Exercise passage:

=== Section Start ===

What we've shipped lately.
Vote on answers in the Arena.
See two model answers side by side and pick the better one. Your votes feed into the benchmark's score.
A new landing page.
Clearer explanation of what Evalry does and how to pick the right model for what you're building.
Vote directly from a benchmark.
You can now vote on model answers right next to the results, without switching pages.
Benchmarks pages on phones.
The benchmarks list and individual benchmark pages now lay out properly on small screens.
Browse every model.
A new page lists every model we test, with its score, speed, and price.
Easier-to-read model answers.
Long answers are now formatted properly and collapsed by default, so the results page stays scannable.
Newer models in the recommended lists.
The pre-made model selections include the latest releases from OpenAI, Anthropic, Google, and others.
Edit benchmarks in place.
Change your tasks from the benchmark page itself, with suggestions to help you refine them.
Better-looking shared links.

=== Section End ===

Requirement 1: From the Evalry changelog, reproduce the passage that begins at the words "The benchmarks list" and ends after "benchmarks in place.".
Requirement 2:
Using the Evalry changelog, answer the following:
(a) What three details does the new page show for each model tested?
(b) How are long model answers shown by default?
(c) Which companies are named as sources of the latest releases in the pre-made model selections?

Supplied information:
=== Section Start ===

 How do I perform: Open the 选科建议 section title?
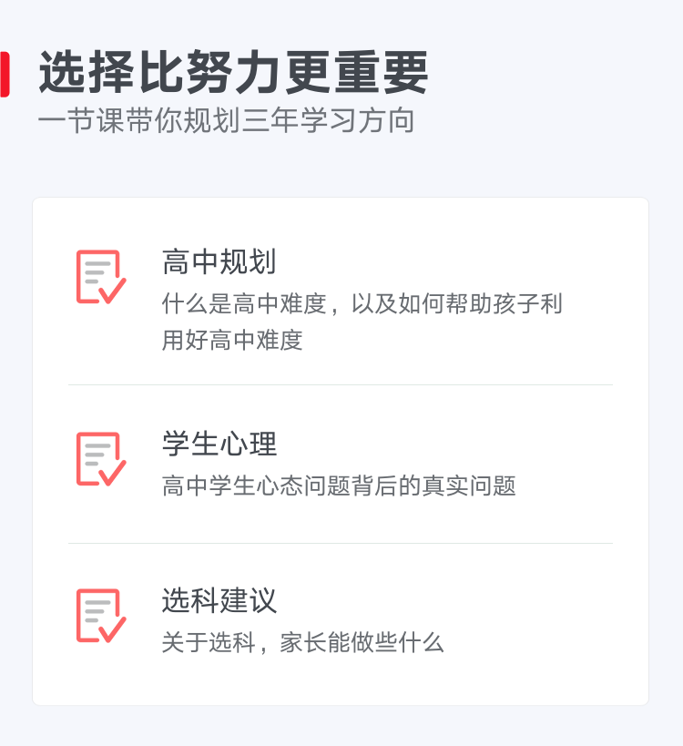click(219, 600)
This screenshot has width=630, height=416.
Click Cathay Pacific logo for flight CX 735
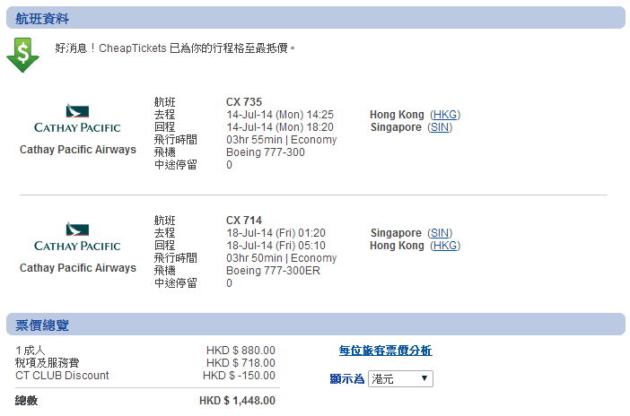point(77,119)
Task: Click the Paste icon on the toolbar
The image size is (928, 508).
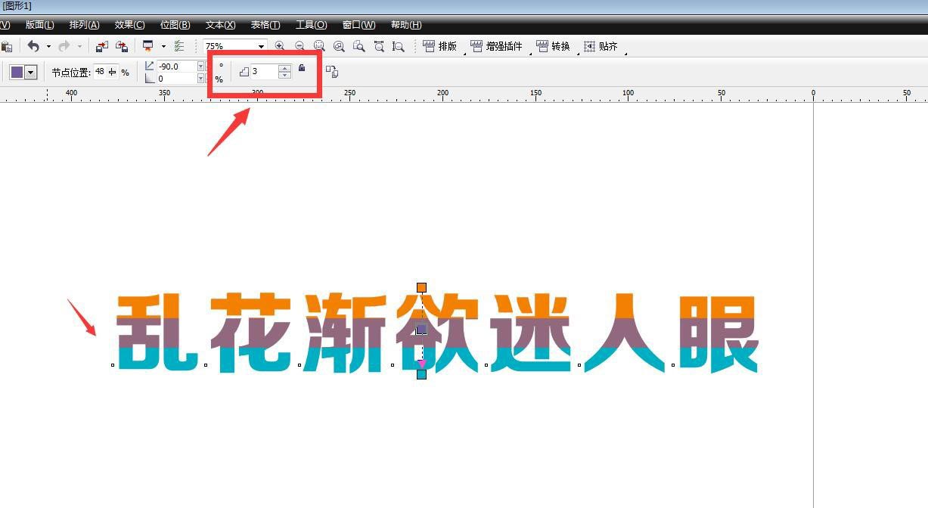Action: [8, 47]
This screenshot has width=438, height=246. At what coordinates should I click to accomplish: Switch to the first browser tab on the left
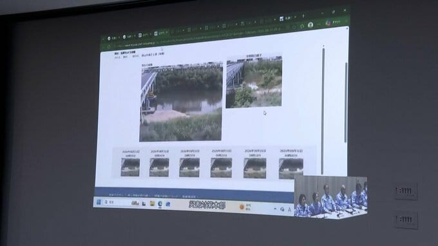(x=113, y=38)
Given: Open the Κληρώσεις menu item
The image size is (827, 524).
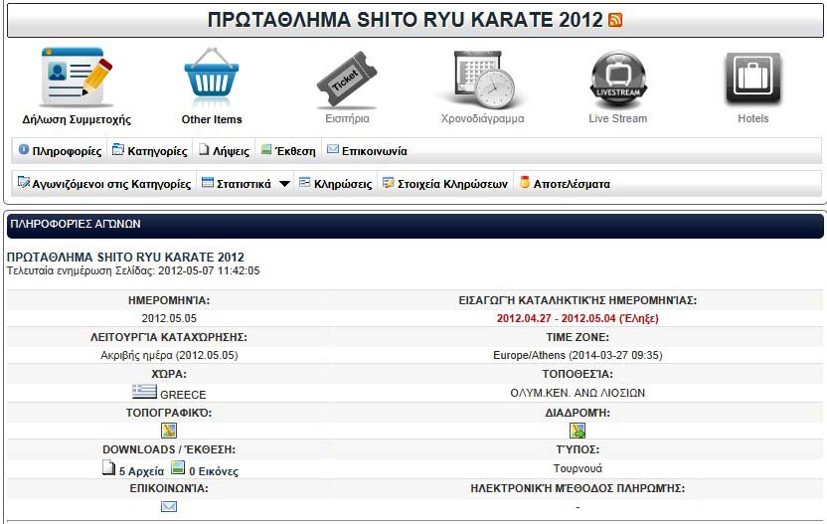Looking at the screenshot, I should 336,184.
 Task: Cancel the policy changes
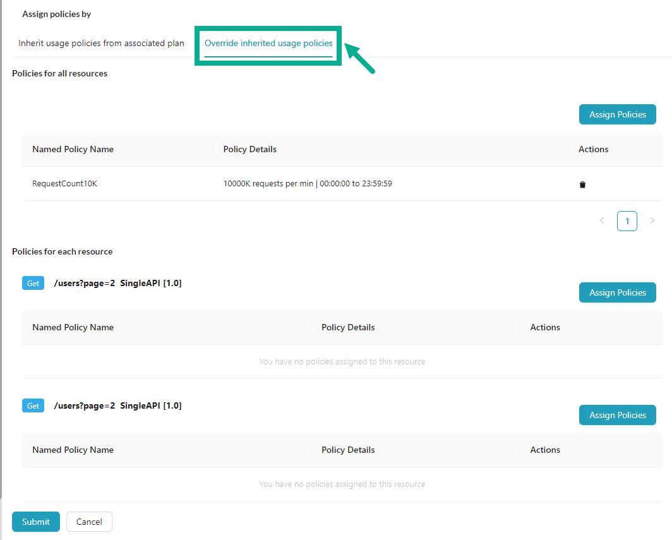88,522
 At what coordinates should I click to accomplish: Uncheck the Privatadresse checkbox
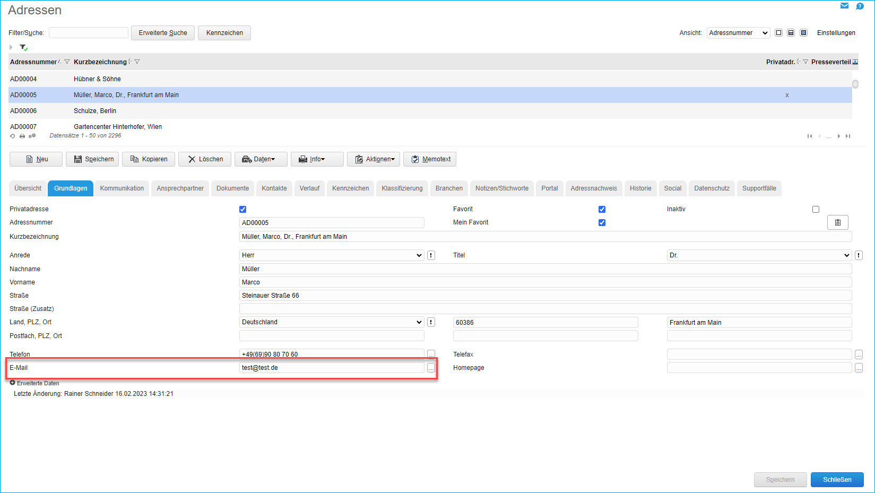(242, 209)
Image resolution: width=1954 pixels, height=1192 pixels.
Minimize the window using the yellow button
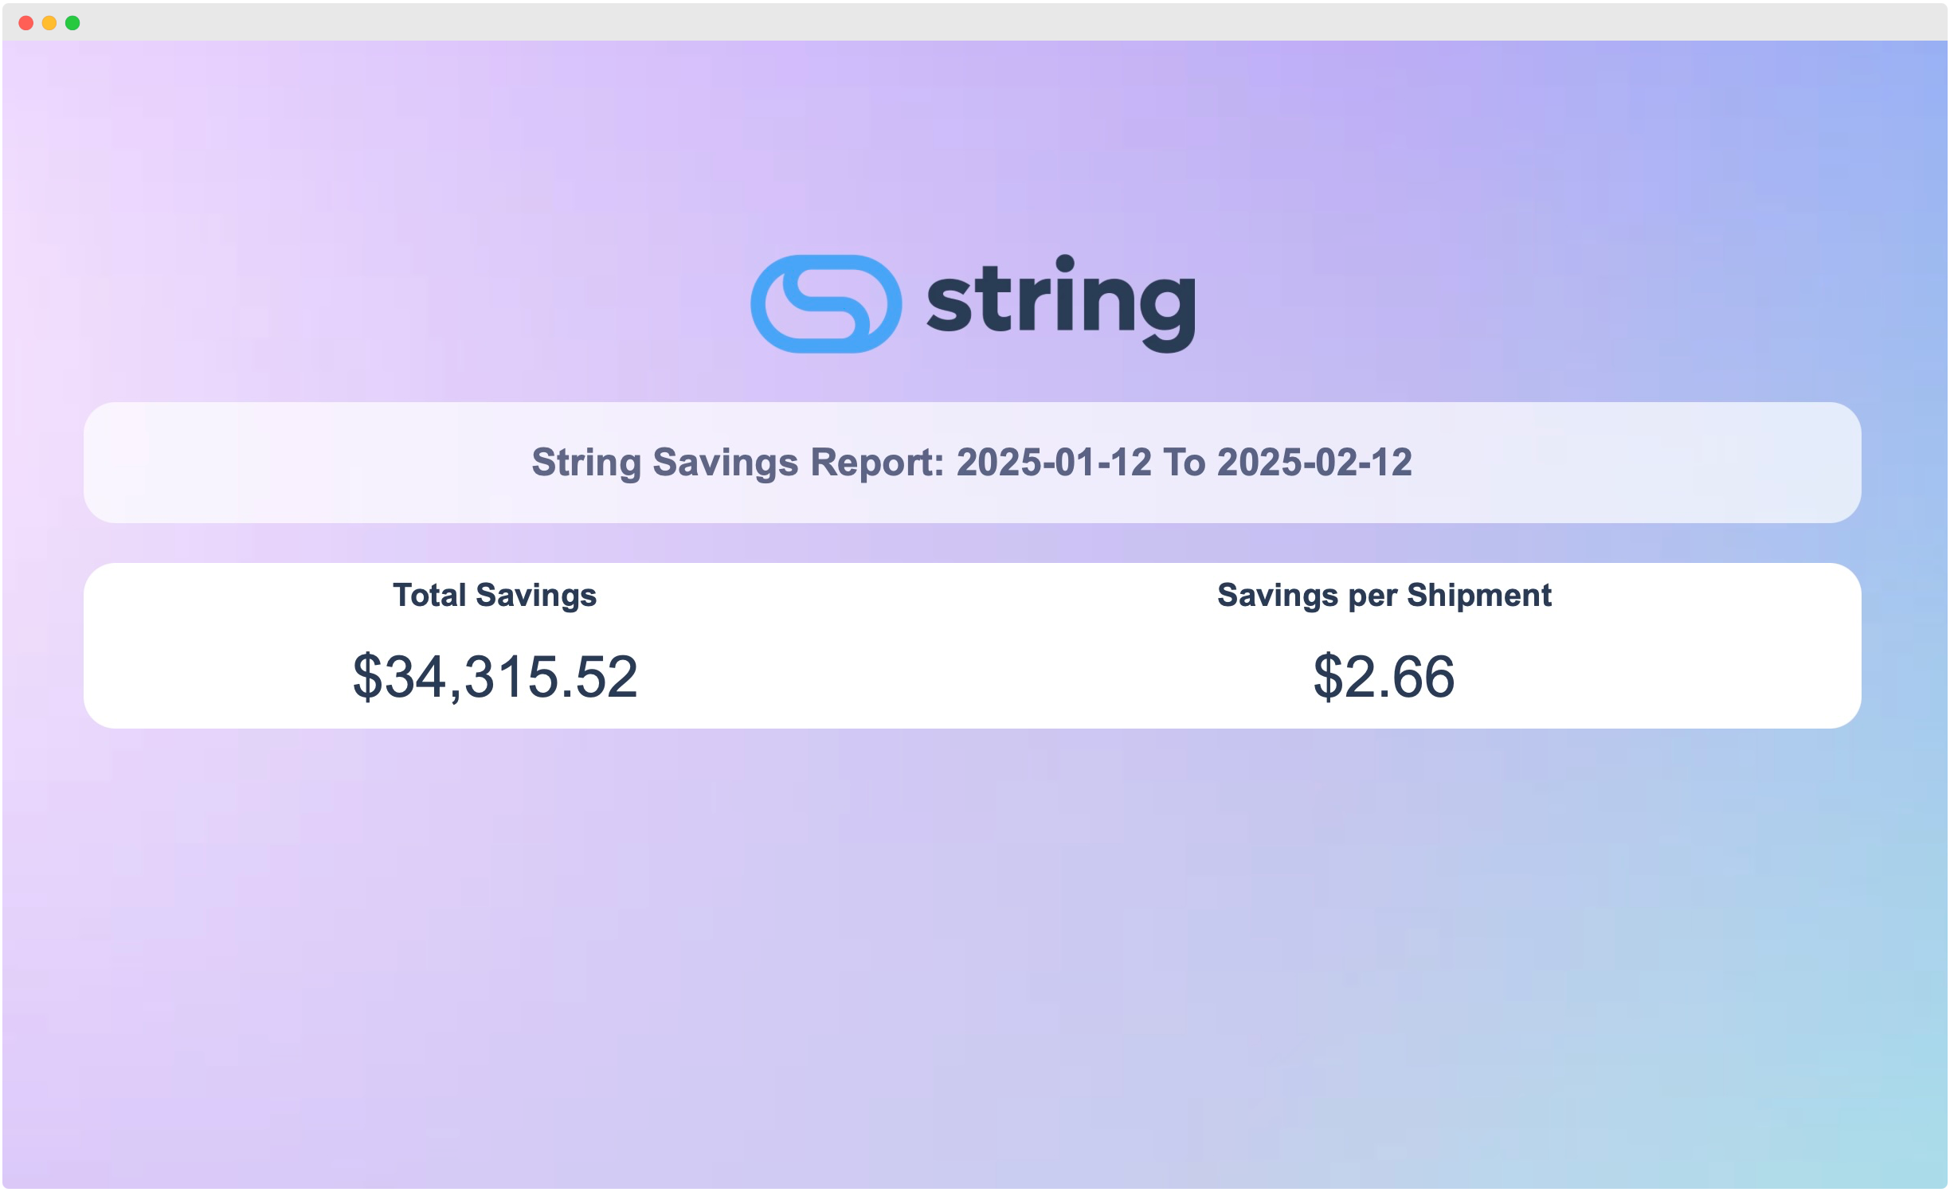49,23
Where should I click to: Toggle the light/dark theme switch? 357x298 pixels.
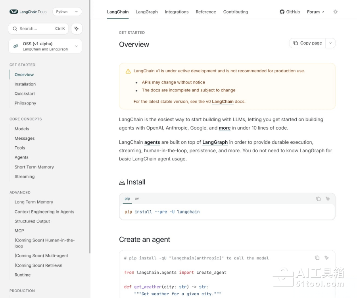[336, 12]
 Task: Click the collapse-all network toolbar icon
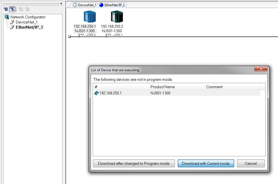click(x=27, y=9)
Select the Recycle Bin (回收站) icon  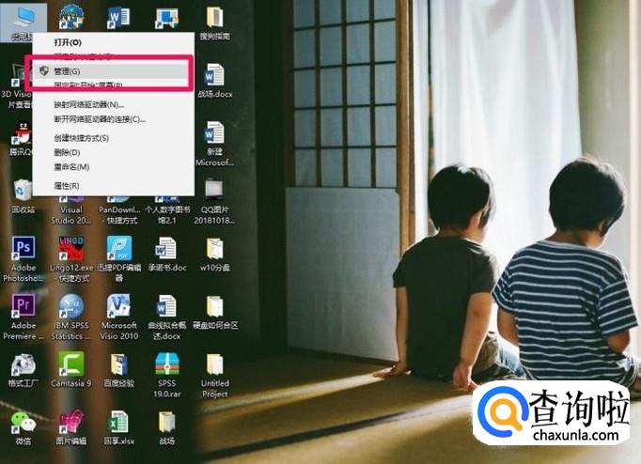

=== Section End ===

Problem solution 1:
The benchmarks list and individual benchmark pages now lay out properly on small screens.
Browse every model.
A new page lists every model we test, with its score, speed, and price.
Easier-to-read model answers.
Long answers are now formatted properly and collapsed by default, so the results page stays scannable.
Newer models in the recommended lists.
The pre-made model selections include the latest releases from OpenAI, Anthropic, Google, and others.
Edit benchmarks in place.

Problem solution 2:
(a) Its score, speed, and price.
(b) Collapsed.
(c) OpenAI, Anthropic, and Google, along with others.